+++ Extracted information +++

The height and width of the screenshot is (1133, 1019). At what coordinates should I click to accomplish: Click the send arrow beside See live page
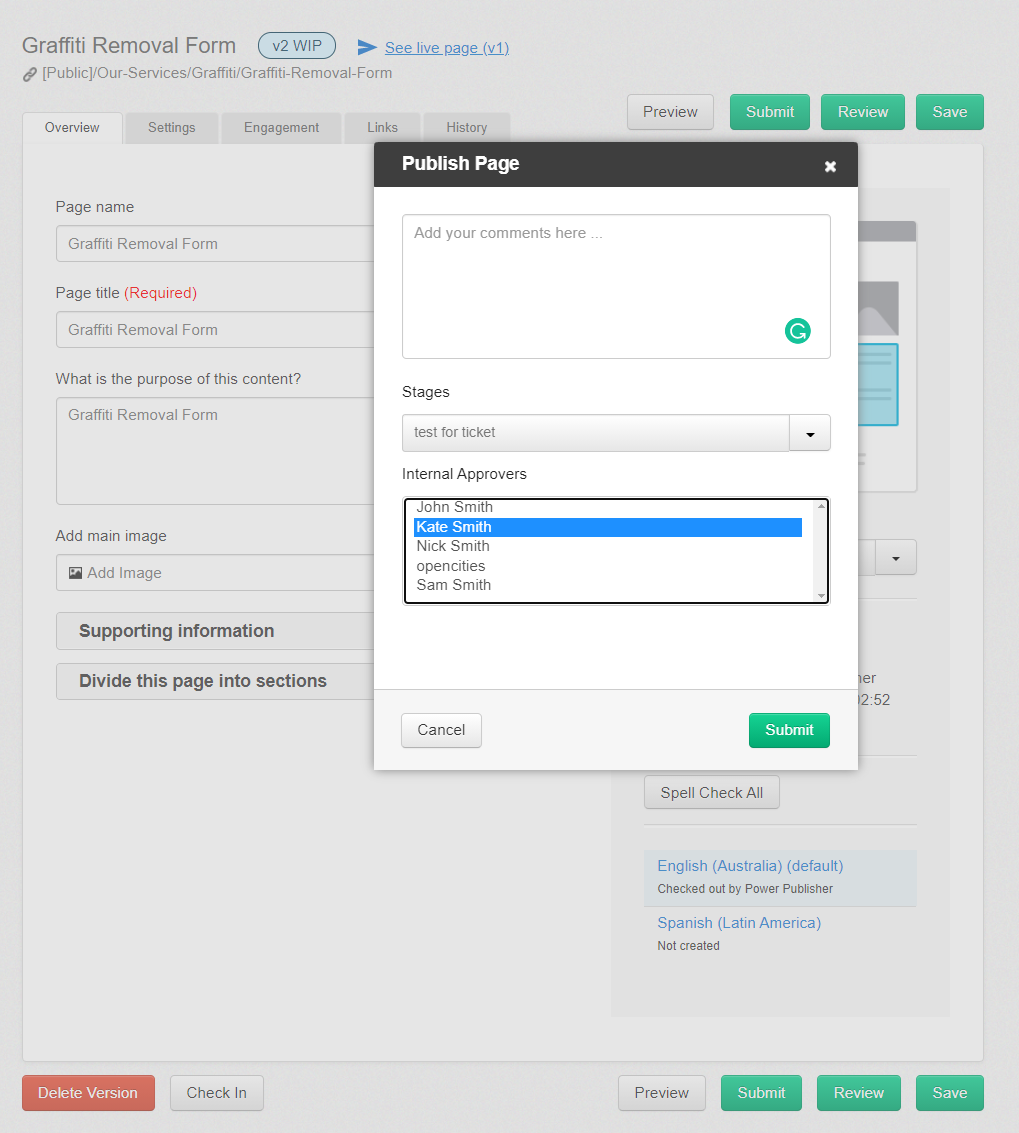pos(368,46)
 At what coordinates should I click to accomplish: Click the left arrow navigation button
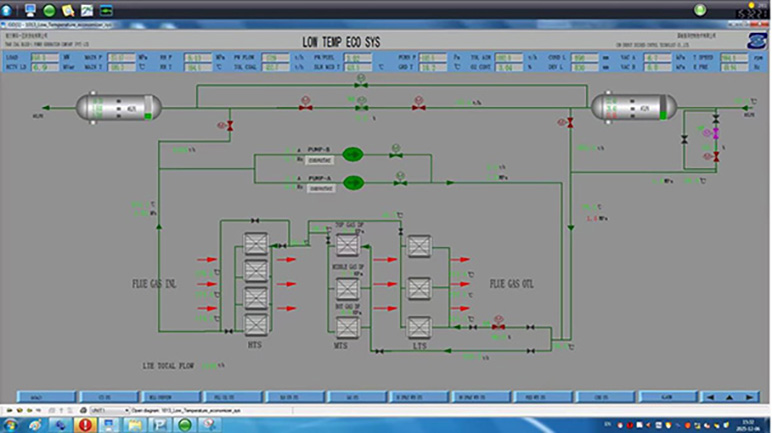tap(711, 396)
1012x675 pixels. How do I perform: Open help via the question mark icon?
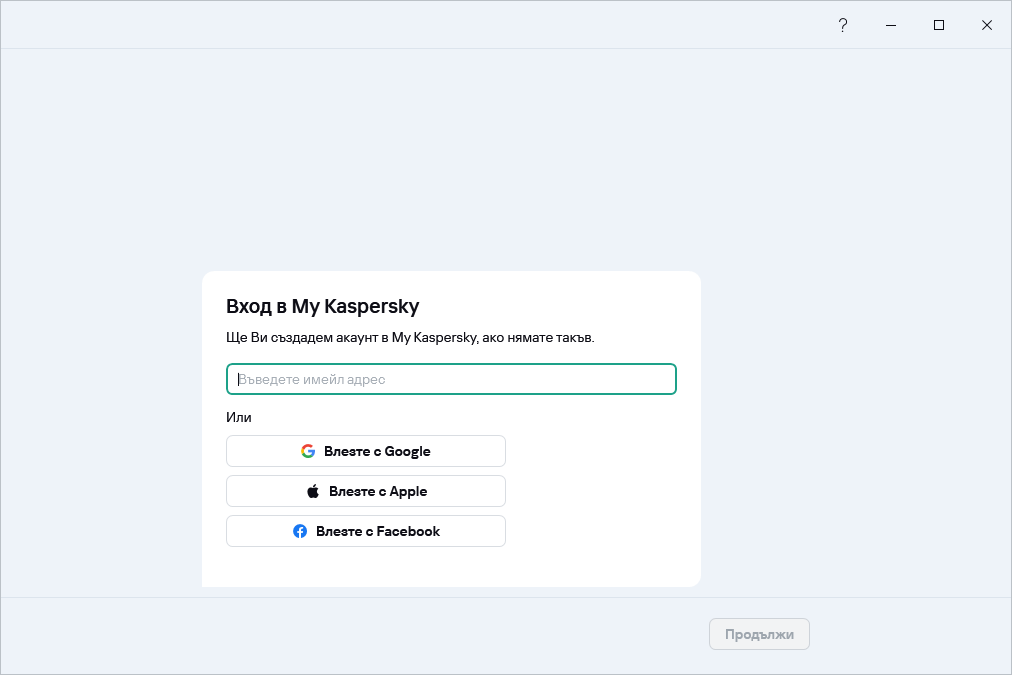[842, 25]
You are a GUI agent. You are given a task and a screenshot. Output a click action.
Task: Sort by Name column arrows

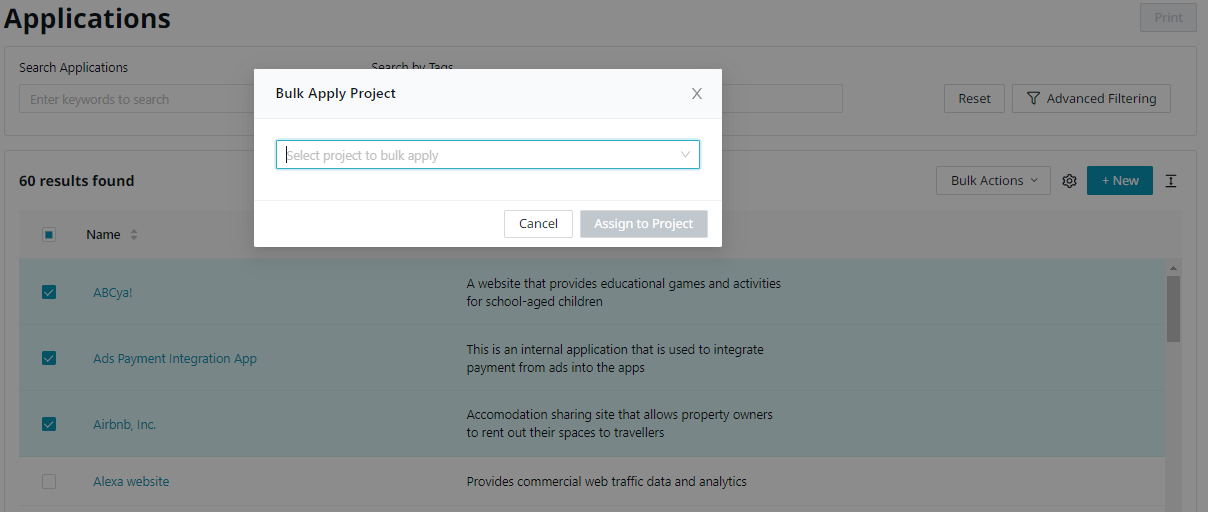(134, 235)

+++

In your copy, repeat the records above exactly and include no images.

#### Expected output
The height and width of the screenshot is (1133, 1019). At what coordinates should I click to accomplish: Click the send arrow beside See live page
pos(368,46)
 At what coordinates should I click to accomplish: Click the left arrow navigation button
tap(711, 396)
1012x675 pixels. How do I perform: Open help via the question mark icon?
[842, 25]
You are a GUI agent. You are given a task and a screenshot. Output a click action.
Task: Sort by Name column arrows

(134, 235)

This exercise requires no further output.